» **QUESTIONS**
- 1) Answer these questions using the project-reference loading text:
(a) Which three files does the text say to always read?
(b) Which doc is listed for E2E test implementation or review?
(c) How many checklists does the read-only audit cover?
- 2) Continue the project-reference loading text after its final line.

Codex Project-Reference Loading (No Hooks)

Codex uses static project-reference loading instead of runtime-injected project docs. When coding, planning, debugging, testing, or reviewing, open project docs explicitly using this routing.

Always read:

  • docs/project-config.json (project-specific paths, commands, modules, and workflow/test settings)
  • docs/project-reference/docs-index-reference.md (routes to the full docs/project-reference/* catalog)
  • docs/project-reference/lessons.md (always-on guardrails and anti-patterns)

Missing/stale context route: If docs/project-config.json, the docs index, lessons.md, CLAUDE.md, AGENTS.md, or any task-required reference doc is missing or stale, auto-run $project-init or the narrow setup route ($project-config, $docs-init, $scan-all, $scan --target=<key>, $claude-md-init) before ordinary project-specific work. If Codex mirrors or AGENTS.md are missing/stale, ask the user to run $sync-codex; do not auto-run it.

Situation-based docs:

  • Backend/CQRS/API/domain/entity changes: backend-patterns-reference.md, domain-entities-reference.md, project-structure-reference.md
  • Frontend/UI/styling/design-system: frontend-patterns-reference.md, scss-styling-guide.md, design-system/README.md
  • Spec authoring, docs/specs/ pathing, or TC format: feature-spec-reference.md, spec-system-reference.md, spec-principles.md
  • Behavior/public-contract changes or spec-test-code sync: workflow-spec-test-code-cycle-reference.md plus the spec docs above
  • Derived spec indexes/ERDs/reimplementation guides: spec-system-reference.md and source Feature Specs under docs/specs/
  • Integration test implementation/review: integration-test-reference.md
  • E2E test implementation/review: e2e-test-reference.md
  • Code review/audit work: code-review-rules.md plus domain docs above based on changed files

Do not read all docs blindly. Start from docs-index-reference.md, then open only relevant files for the task.

<!-- CODEX:PROJECT-REFERENCE-LOADING:END -->

Quick Summary

Goal: Ensure knowledge artifacts are evidence-backed, complete, protocol-compliant, and safe to use for decisions — reviewing for quality, completeness, citation accuracy, and template compliance.

Summary:

  • READ-ONLY audit across 7 checklists (template compliance, citation audit, confidence accuracy, source quality, knowledge gaps, cross-validation, actionability) — verify presence AND quality depth, never just that a section exists.
  • Default to SKEPTIC: run the Anti-Bias Gate before any verdict — find a contradicting source per major claim, stress-test every score ≥80%, state the strongest alternative conclusion, check supporting-vs-contradicting source ratio, run a pre-mortem, and argue the opposite verdict in 2+ sentences.

» **DATA EXTRACTS**
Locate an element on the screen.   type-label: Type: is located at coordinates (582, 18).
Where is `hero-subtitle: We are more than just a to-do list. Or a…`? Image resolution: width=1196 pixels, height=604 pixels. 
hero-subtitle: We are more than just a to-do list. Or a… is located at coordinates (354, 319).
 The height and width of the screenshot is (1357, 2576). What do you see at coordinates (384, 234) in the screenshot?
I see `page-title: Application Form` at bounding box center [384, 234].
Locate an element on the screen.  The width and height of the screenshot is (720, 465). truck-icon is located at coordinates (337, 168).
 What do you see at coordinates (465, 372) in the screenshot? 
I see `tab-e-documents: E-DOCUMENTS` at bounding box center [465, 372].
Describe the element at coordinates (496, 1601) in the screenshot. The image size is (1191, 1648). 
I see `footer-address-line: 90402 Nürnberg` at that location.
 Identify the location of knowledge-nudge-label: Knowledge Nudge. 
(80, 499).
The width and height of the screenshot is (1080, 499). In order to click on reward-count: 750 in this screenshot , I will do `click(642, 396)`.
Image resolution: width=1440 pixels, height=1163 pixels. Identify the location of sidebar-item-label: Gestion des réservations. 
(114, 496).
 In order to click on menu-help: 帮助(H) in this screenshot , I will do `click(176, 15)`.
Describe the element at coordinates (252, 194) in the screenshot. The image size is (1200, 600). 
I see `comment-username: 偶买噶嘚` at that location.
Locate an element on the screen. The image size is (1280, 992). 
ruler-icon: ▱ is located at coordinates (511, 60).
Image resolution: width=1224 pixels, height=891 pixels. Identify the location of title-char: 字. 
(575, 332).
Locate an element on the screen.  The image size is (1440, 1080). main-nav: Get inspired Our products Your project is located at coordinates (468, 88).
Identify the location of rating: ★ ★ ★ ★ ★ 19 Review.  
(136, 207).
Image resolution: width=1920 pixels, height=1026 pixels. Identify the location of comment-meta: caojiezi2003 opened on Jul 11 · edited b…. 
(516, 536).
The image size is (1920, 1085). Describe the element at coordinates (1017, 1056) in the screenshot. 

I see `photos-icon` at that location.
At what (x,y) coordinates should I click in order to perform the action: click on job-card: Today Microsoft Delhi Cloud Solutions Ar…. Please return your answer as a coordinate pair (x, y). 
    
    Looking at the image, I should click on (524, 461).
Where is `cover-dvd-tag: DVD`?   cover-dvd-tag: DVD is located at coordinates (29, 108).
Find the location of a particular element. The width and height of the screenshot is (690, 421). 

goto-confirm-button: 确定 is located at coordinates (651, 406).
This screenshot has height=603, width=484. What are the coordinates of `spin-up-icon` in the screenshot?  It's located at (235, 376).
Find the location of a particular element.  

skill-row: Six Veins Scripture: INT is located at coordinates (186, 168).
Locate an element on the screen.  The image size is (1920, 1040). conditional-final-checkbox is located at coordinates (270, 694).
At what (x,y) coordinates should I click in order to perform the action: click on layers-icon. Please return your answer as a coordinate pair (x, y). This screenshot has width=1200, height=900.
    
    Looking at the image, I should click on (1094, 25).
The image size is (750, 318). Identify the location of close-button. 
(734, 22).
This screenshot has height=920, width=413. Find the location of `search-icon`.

» **RESULTS**
- 1)
(a) docs/project-config.json, docs/project-reference/docs-index-reference.md, and docs/project-reference/lessons.md
(b) e2e-test-reference.md
(c) 7

- 2)
  • Calibrate confidence to evidence: a single source ≠ 80%, scores >80% need 2+ independent sources with contradicting evidence addressed, single-source claims marked unverified must be <60%, and findings <60% must be flagged prominently.
  • Emit PASS/WARN/FAIL with per-check status and a verdict (APPROVED/REVISE/BLOCKED); a clean Round 1 ENDS the review, while any finding triggers validate → fix → full re-review until zero issues.

Workflow:

  1. Read artifact — Load the knowledge report/course/strategy
  2. Template compliance — Verify all enforced sections present
  3. Citation audit — Check inline citations and source table
  4. Confidence check — Verify scores match evidence
  5. Output review — Summary with pass/warn/fail per check

Key Rules:

  • Every section from template must be present and non-empty
  • Every factual claim must have inline citation
  • Confidence scores must match evidence basis
  • READ-ONLY — do not modify the artifact

Be skeptical. Apply critical thinking, sequential thinking. Every claim needs traced proof, confidence percentages (Idea should be more than 80%).

First Principle — Easy to Change

Success metric of every coding decision: future change cost. DRY, SRP, abstraction, design patterns, naming, layering, tests — every technique serves one goal: making next change cheaper.

When evaluating code, refactor, test, or abstraction, ask: does this make next change cheaper or more expensive?

  • Reject "best practices" raising change cost (premature abstraction, speculative generality, leaky indirection, ceremony without payoff).
  • Name real enemies in findings: coupling, hidden state, duplicated knowledge, unclear intent, irreversible decisions exposed too early.
  • Simpler design that is easy to change beats sophisticated design that isn't.

Apply this lens before invoking any specific rule, pattern, or checklist below — if downstream rule would raise change cost, this principle wins.


Adversarial Review Mindset (NON-NEGOTIABLE)

Default stance: SKEPTIC challenging research quality, NOT confirming research completeness.

Source confirmation bias trap: AI gravitates toward sources confirming its working hypothesis. Knowledge artifact built iteratively — by completion, framing is locked in. This section forces challenge of both sources AND framing.

Adversarial Techniques (apply ALL before concluding)

1. Source Bias Detection Top 3 claims: "What sources CONTRADICT this claim?" No contradicting source cited → either reviewer didn't look, or evidence truly one-sided. Ask: "What would skeptic of this conclusion cite?" No counterevidence addressed → confidence score inflated.

2. Confidence Calibration Challenge Each confidence score ≥ 80%: "What would need to be true for this confidence to be wrong?" High confidence warranted ONLY when: (a) multiple independent sources agree, (b) contradicting evidence addressed, (c) methodology sound. Challenge any score resting on single source or undisclosed assumptions.

3. Alternative Conclusion Check Given same evidence, what DIFFERENT conclusion could reasonable expert reach? Artifact not addressing 1+ credible alternative interpretation → analysis incomplete. State strongest alternative conclusion.

4. Cherry-Picking Detection Count sources supporting main conclusion vs. sources challenging it. Ratio > 3:1 favoring supporting sources without explicit explanation of why contradicting sources discounted → flag cherry-picking.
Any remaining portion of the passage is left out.